Comparing doubles in Java gives odd results

2019-03-15 13:22发布

问题:

I really can'get my head around why the following happens:

Double d = 0.0;
System.out.println(d == 0); // is true
System.out.println(d.equals(0)); // is false ?!

This however works as expected:

Double d = 0.0;
System.out.println(d == 0.0); // true
System.out.println(d.equals(0.0)); // true

I'm positive that this is related to autoboxing in some way, but I really don't know why 0 would be boxed differently when the == operator is used and when .equals is called.

Doesn't this implicitly violate the equals contract ?

  *  It is reflexive: for any non-null reference value
  *     x, x.equals(x) should return
  *     true.

EDIT:

Thanks for the fast answers. I figured that it is boxed differently, the real question is: why is it boxed differently ? I mean that this would be more intuitive if d == 0d than d.equals(0d) is intuitive and expected, however if d == 0 which looks like an Integer is true than 'intuitively' d.equals(0) should also be true.

回答1:

just change it to

System.out.println(d.equals(0d)); // is false ?! now true

You were comparing double with Integer 0

Under the cover

System.out.println(d.equals(0)); // is false ?!

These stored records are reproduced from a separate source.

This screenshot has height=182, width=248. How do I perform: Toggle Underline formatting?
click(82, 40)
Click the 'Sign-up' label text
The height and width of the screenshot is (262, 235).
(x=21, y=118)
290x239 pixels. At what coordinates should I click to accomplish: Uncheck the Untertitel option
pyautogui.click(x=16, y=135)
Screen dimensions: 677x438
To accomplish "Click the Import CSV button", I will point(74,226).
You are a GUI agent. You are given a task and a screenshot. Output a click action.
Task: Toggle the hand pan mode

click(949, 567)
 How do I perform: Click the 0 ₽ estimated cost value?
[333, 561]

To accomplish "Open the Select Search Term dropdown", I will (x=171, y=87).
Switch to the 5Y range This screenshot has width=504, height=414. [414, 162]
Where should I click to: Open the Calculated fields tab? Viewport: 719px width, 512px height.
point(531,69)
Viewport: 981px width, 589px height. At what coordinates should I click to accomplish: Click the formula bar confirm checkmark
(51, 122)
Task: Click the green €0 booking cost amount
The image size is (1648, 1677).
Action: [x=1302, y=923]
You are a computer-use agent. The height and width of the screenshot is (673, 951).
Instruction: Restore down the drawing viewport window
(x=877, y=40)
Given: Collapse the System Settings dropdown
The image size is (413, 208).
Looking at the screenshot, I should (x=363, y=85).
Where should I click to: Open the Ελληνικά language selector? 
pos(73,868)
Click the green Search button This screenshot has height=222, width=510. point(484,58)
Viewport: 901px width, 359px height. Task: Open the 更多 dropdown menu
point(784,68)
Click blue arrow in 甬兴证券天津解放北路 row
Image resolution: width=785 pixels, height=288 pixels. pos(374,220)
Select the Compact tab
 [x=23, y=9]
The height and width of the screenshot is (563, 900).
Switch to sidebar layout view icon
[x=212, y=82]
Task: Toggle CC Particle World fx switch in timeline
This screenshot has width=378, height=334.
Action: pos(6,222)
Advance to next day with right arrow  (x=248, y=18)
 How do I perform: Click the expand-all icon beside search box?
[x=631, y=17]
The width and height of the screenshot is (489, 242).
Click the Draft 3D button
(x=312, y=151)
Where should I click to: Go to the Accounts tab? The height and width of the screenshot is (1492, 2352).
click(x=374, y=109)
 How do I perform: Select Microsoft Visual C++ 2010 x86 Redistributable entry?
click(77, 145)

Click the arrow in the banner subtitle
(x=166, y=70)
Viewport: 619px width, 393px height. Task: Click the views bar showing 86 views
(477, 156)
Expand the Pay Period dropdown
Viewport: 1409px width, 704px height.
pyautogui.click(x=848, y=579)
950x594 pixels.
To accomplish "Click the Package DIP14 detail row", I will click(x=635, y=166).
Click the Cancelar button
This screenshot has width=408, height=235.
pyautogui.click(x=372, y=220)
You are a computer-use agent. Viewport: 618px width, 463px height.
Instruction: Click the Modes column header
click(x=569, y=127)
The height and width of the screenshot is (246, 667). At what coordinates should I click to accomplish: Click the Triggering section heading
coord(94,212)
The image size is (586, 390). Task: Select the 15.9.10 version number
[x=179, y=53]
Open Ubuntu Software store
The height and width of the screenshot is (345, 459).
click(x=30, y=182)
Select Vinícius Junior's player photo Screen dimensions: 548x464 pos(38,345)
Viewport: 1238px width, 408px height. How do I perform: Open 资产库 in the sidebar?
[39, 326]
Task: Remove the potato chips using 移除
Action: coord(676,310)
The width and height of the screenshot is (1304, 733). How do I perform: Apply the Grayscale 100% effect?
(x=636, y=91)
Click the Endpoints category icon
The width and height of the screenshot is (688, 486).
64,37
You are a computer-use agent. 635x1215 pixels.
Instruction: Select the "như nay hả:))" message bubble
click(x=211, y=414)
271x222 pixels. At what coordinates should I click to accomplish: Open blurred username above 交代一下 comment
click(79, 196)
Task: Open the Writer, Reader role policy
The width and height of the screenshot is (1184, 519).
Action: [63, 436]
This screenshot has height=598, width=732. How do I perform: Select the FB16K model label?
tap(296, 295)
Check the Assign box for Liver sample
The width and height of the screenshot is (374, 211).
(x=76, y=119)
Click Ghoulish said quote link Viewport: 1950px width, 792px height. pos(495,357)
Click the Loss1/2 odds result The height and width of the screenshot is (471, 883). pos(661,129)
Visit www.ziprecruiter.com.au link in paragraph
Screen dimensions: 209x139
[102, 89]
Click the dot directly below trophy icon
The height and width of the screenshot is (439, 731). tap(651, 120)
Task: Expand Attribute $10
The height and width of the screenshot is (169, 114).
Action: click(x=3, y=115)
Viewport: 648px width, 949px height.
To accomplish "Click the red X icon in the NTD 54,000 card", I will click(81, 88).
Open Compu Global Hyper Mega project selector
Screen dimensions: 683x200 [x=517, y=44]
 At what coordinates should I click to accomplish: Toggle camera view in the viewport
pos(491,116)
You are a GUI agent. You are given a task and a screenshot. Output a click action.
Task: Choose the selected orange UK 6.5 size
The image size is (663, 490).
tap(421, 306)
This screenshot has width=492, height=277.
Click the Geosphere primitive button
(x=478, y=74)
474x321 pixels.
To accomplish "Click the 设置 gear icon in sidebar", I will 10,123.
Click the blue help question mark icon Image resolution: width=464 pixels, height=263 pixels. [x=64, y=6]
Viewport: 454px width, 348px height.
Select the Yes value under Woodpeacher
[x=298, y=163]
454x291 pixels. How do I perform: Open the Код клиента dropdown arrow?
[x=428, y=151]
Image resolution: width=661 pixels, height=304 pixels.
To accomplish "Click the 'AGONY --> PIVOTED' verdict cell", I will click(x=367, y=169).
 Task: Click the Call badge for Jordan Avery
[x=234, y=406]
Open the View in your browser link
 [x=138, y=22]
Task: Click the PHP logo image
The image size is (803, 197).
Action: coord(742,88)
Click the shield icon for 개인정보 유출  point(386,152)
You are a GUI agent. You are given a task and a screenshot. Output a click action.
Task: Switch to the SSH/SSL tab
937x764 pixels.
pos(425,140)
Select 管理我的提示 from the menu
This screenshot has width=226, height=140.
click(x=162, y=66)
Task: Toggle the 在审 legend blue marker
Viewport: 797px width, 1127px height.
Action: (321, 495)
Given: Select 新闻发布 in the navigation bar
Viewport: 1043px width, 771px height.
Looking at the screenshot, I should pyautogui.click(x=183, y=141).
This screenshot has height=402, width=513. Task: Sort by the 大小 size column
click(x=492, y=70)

0 will be autoboxed to Integer and an instance of Integer will be passed to equals() method of Double class, where it will compare like

@Override
    public boolean equals(Object object) {
        return (object == this)
                || (object instanceof Double)
                && (doubleToLongBits(this.value) == doubleToLongBits(((Double) object).value));
    }

which is going to return false of course.

Update

when you do comparison using == it compares values so there is no need to autobox , it directly operates on value. Where equals() accepts Object so if you try to invoke d1.equals(0) , 0 is not Object so it will perform autoboxing and it will pack it to Integer which is an Object.



回答2:

Number objects only equal to numbers with the same value if they are of the same type. That is:

new Double(0).equals(new Integer(0));
new BigInteger("0").equals(new BigDecimal("0"));

and similar combinations are all false.

In your case, the literal 0 is boxed into an Integer object.



回答3:

It's probably worth noting that you should compare floating point numbers like this:

|x - y| < ε, ε very small


回答4:

d.equals(0) : 0 is an int. The Double.equals() code will return true only for Double objects.



回答5:

When you perform

d == 0

this is upcast to

d == 0.0

however there are no upcasting rules for autoboxing and even if there were equals(Object) gives no hits that you want a Double instead of an Integer.